The tasks
1. In the passage on leadership communication, what is step one to successful communication?
2. Carry on the passage on leadership communication from its last sentence.

Setting Up Communication for Success

Setting Up Communication for Success

A Positive Leader must be a skilled and effective communicator in order to actually lead others. After all, what is leadership without communication? Without any communication, there is no influence being shared. Without influence, there is no actual leading.

The best leaders are those who communicate and guide others the most effectively.

Step one to successful communication is to acknowledge and accept ownership for this immense responsibility. Then, they have to follow through put forth extensive effort into developing this highly contextual skill. Effective communication requires having enough wisdom and insight to correctly assess the situation, communicate well, and then ensure what was communicated was heard. That takes a lot of time and effort, and is a skill progression that has no end. There is always opportunity to improve.

Communication is possibly one of the most situational skills required for a leader to have. A collaborative meeting amongst subject matter experts has to be handled very differently than training someone new to their responsibilities. Developing this skill takes time, patience, iteration, and working through many failures. When failures happen, a leader must own up to those failures, learn from them, and try again.

Raw records
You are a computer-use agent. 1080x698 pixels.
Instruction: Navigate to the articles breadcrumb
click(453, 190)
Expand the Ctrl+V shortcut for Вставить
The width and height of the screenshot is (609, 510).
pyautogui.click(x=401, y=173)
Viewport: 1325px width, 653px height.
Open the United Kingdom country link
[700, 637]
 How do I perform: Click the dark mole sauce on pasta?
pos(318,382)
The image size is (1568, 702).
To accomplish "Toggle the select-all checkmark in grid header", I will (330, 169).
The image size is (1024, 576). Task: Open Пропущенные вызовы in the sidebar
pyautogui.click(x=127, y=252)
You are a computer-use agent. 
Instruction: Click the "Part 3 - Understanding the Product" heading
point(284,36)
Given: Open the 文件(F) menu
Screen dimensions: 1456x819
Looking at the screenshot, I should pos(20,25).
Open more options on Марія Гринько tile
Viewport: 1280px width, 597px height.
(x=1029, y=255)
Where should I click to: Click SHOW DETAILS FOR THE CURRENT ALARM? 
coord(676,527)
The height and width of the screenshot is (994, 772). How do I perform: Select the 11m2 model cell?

Answers by task
1. Acknowledging and accepting ownership for this immense responsibility.

2.
The Three Pieces of Communication

Effective communication comes in three parts, all requiring a unique handling based on the audience, context, gravity, and goals of the outcome.

  1. Set up
  2. Sharing
  3. Confirmation

Communication fails when just one of these steps falters. The set up can be perfect and the information relayed can be thorough, articulate, and poetic, but without proper confirmation at the end, everything else was wasted. It is a high responsibility with some harsh standards to achieve, and one a leader needs to accept. Each step has layers and nuance to it, and this is where the leader’s wisdom must approach each step with intentionality and care.

Set Up

  1. Understand the audience and what matters to them
  2. Shape the environment for positive reception
  3. Build connection that supports open feedback and collaboration

During the set up, leaders must understand who they are talking to and what matters to them. After understanding the audience, Positive Leaders create an environment to ensure a positive reception. Finally, leaders need to proactively build a connection that supports open feedback and active collaboration. The set up stage is often overlooked, which creates situations where a strong message can fall on deaf ears because it was the wrong audience, the setting was completely inappropriate, or the people receiving didn’t have any confidence in the person sharing. Without the right set up, everyone’s time is wasted.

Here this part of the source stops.